I never felt like me in the Rachel or Phoebe wig. I made one final trip to the wig store. I found my favorite wig, Zoe. This wig felt like me. The hair was shorter than I normally wore my hair. It was chin length. It was long layers. It was wavy. It was red. It was me. This wig helped me to feel normal. This wig made me forget I was bald. I smiled from the inside. As I was walking out of the wig store with my purchase, actually I wore it out, I noticed a cute little blonde wig. It was a blonde bob. I don’t know why I noticed a blonde wig. I had never wanted to be a blonde. Maybe I figured I had a brown wig, an auburn wig and a red wig – I needed a blonde wig to complete this collection of the versions of me. I tried it on. I bought it. The first time I wore the blonde wig was to the gym to train a client. I felt awkward. It was blonde. As I walked in one of the other trainers said, “hey Cathleen, I love this one! You look like Julia Roberts”. I smiled, then stopped abruptly and asked, you mean Julia Roberts in Pretty Woman when she was a prostitute? He looked flustered and said, “ well, yea. But you look like a classy prostitute”. Hmmmm … not the look I was going for. After that, I called the blonde wig Julia. I occasionally wore Julia when I felt unconventional.

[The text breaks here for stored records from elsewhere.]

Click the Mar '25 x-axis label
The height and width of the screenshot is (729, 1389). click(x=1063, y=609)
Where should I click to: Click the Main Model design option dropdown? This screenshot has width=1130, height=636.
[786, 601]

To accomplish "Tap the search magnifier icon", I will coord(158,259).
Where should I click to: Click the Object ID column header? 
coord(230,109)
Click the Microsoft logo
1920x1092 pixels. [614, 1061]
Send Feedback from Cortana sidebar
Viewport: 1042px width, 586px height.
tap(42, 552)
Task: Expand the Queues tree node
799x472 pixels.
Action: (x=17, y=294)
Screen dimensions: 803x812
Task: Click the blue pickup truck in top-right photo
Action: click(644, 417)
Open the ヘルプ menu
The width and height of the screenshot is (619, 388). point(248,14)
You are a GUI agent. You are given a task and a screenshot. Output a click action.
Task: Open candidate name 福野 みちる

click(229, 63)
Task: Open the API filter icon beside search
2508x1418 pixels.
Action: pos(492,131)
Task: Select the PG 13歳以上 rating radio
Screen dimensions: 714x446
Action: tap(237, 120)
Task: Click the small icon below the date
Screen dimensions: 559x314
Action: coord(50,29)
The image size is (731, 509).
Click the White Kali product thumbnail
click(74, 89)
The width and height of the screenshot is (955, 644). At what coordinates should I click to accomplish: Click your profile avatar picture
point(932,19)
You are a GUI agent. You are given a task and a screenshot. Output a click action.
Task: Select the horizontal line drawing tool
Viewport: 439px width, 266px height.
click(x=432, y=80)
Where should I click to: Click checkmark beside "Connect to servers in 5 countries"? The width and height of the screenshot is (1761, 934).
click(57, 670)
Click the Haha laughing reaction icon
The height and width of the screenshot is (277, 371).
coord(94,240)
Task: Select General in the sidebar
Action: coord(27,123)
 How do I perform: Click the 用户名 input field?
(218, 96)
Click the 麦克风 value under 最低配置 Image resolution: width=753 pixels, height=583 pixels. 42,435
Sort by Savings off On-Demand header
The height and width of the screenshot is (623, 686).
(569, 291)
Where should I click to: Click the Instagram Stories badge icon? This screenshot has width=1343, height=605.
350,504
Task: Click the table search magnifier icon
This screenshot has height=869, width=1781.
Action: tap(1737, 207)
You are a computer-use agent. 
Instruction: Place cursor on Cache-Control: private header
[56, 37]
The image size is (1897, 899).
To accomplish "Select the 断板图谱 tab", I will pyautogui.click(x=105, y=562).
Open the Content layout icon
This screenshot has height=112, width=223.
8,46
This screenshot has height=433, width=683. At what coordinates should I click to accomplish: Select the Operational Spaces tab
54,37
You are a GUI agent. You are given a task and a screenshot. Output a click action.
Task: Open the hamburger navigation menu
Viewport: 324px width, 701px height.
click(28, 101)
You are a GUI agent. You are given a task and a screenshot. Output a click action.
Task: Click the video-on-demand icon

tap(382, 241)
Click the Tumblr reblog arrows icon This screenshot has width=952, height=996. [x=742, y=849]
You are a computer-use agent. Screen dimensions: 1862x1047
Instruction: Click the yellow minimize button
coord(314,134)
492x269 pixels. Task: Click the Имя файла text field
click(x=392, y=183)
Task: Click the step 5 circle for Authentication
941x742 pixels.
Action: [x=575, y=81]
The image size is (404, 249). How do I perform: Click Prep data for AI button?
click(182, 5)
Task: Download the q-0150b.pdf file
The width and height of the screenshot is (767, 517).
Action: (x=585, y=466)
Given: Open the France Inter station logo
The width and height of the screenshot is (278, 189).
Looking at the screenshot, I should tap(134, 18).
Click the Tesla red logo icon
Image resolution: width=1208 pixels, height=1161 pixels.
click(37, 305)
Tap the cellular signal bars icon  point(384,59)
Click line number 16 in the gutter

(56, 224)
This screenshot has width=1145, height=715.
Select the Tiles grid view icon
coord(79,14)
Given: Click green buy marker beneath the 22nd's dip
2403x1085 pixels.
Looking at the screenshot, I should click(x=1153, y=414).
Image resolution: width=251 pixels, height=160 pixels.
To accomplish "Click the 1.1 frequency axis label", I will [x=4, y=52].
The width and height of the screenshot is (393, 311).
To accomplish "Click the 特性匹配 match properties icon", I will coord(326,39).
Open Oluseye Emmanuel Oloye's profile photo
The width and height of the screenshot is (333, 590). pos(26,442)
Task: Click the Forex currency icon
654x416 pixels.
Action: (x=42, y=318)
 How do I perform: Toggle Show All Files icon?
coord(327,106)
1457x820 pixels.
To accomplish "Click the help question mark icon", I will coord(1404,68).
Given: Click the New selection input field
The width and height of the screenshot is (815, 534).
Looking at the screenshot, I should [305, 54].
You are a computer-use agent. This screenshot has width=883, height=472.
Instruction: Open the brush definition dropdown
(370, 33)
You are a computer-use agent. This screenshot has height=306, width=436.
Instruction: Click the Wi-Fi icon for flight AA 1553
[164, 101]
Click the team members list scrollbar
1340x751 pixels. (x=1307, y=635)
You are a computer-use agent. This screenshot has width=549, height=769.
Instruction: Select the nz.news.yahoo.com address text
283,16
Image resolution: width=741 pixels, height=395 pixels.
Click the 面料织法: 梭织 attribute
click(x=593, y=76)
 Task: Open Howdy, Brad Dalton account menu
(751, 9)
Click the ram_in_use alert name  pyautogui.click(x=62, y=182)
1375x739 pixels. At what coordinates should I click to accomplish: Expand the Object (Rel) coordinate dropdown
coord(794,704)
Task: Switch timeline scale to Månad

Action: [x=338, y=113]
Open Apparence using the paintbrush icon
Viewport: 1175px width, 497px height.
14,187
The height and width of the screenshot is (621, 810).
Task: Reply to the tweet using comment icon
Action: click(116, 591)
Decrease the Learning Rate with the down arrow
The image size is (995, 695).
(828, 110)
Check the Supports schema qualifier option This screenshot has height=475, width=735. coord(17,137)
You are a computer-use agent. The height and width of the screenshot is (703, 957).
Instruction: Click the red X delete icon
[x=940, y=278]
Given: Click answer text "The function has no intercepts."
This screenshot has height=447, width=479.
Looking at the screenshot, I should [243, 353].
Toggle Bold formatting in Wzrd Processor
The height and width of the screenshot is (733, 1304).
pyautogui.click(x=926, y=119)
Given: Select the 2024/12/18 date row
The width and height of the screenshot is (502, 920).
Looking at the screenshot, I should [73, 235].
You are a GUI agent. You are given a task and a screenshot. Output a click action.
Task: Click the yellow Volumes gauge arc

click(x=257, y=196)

Rachel. Phoebe. Zoe. Julia. These wigs protected me. Protected me from prying eyes. Protected me from the stares. Protected me from the pity. They made me feel normal…or as normal as I could feel then. When my hair started growing in several months later, I put my wigs in their boxes. This is where they stayed. I never gave them away. I didn’t keep them because I thought I would need them again. I didn’t keep them because they had become my friends or my protectors. I kept them because they are a reminder of a pivotal time in my life. They are a reminder of how different I am now. They are a confirmation that I am more than my hair.
I am strong.
I am a survivor.
They sit in their boxes at the top of my closet. When having a bad day, when I felt I could not survive my divorce, when I felt scared and alone – the wigs served as a reminder.
I kept my wigs as a symbol that I am still here.